GlueckAuf
Well-Known Member
As I understand it, the idea behind slat armor is not so much to detonate the incoming round prematurely, but to actually let the fuse pass through the slat and fracture the wider-shouldered warhead before it detonates. This may prevent its detonation altogether (best case), or at very least disrupt its ability form the critical jet of molten copper (called an Explosively Formed Projectile). It's the base-detonated EFP that focuses the explosion's heat and pressure against a very small point on the armor, burning through it like a soldering iron penetrates a plastic model and showering the inside of the target with molten metal.
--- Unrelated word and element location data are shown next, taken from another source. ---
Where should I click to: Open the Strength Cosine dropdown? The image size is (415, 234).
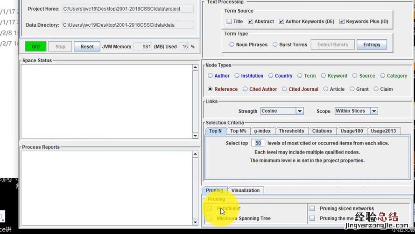tap(300, 111)
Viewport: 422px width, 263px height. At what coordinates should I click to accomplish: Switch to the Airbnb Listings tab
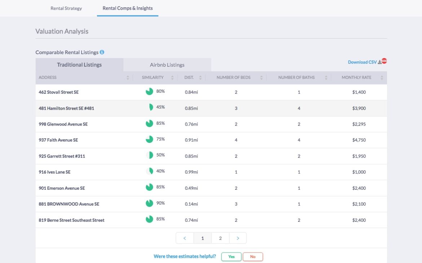point(167,65)
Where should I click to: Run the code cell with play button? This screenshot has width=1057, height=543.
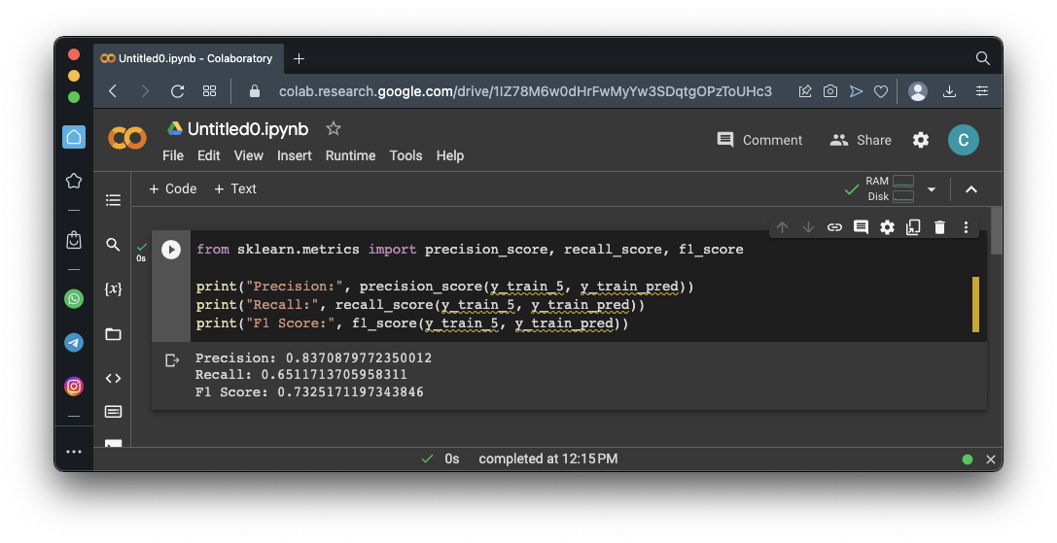tap(171, 250)
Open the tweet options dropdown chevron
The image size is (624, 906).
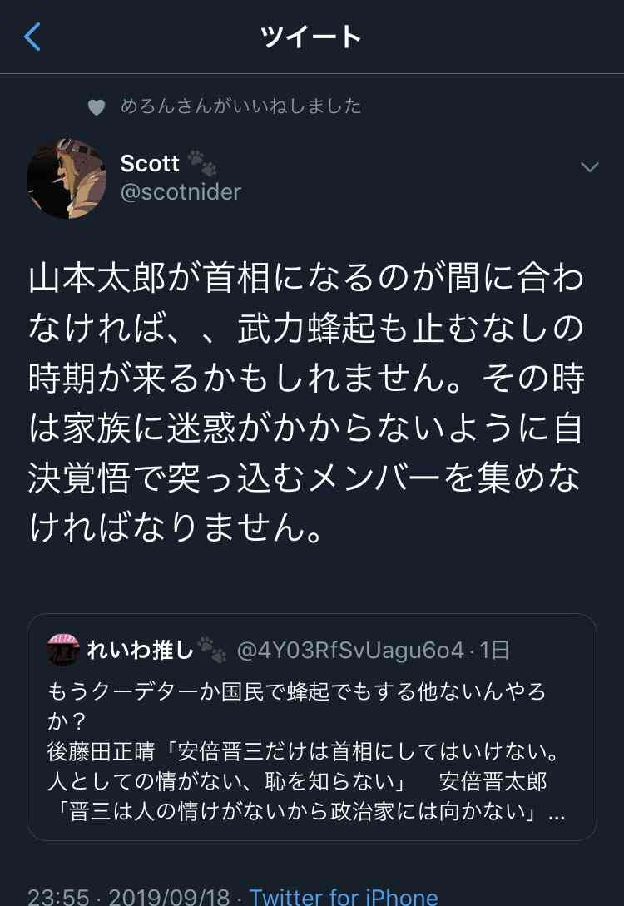point(589,167)
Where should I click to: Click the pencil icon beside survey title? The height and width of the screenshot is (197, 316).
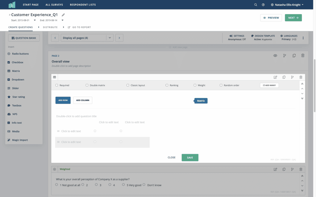pos(63,15)
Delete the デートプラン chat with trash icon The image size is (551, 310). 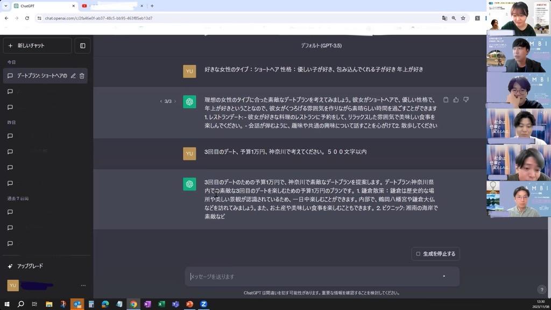coord(82,76)
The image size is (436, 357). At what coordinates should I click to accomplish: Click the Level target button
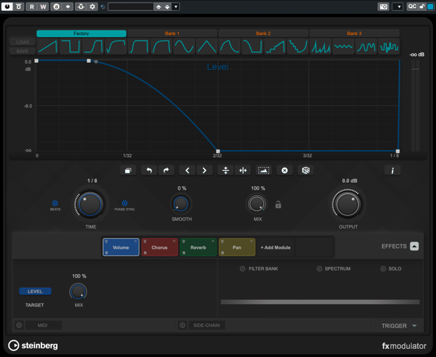point(35,291)
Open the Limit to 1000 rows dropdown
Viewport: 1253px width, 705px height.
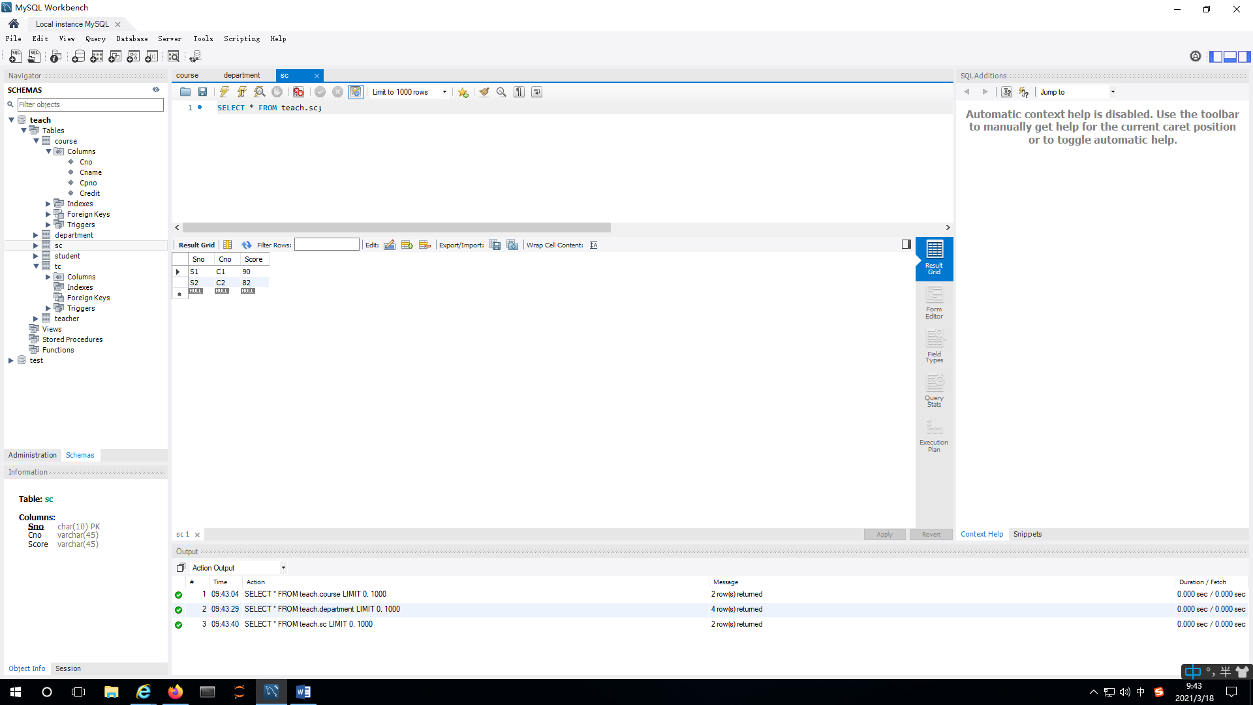[x=444, y=92]
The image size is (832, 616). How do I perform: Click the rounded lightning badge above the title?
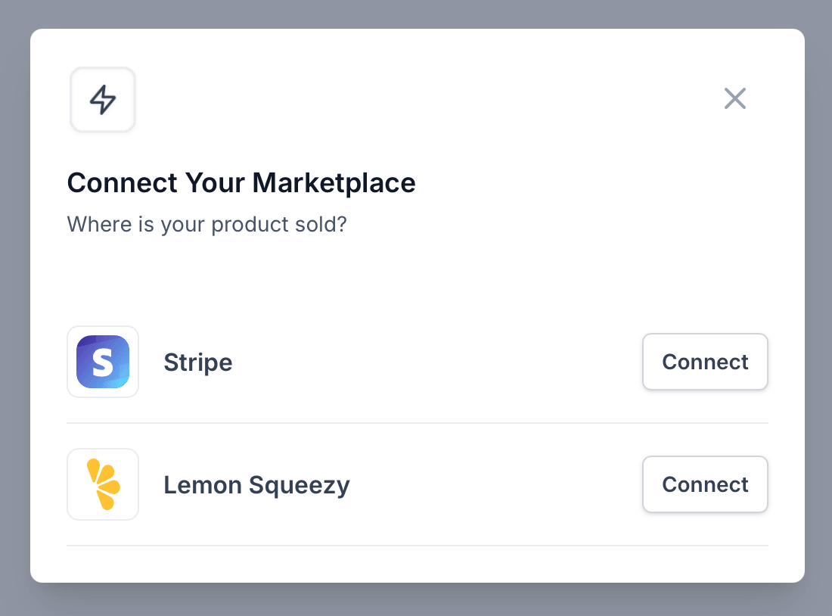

To ensure the engagement's coup de grâce, Russian tank designers, even with the vaunted T-14 Armata, have thoughtfully equipped their tanks with forty-some rounds of combustible-case ammunition in the turret floor to ensure a rather spectacular secondary explosion.Javelin uses a 2-stage warhead for attacking reactive armor. I think it would take something as little as a firmware update to increase the time delay between the stage 1 warhead (could be used to clear the "visors") and the stage 2 warhead once the visors are clear of the turret.
Against the lightly-constructed warhead of an RPG, slat armor might stop or degrade half of the incoming grenades. But probably only once since even the degraded explosion tends to destroy the relatively flimsy cage. And against medium (like Javelin) and heavy ATGMs, or tank-fired HEAT ammo, YMMV (read, fuggedabowdit).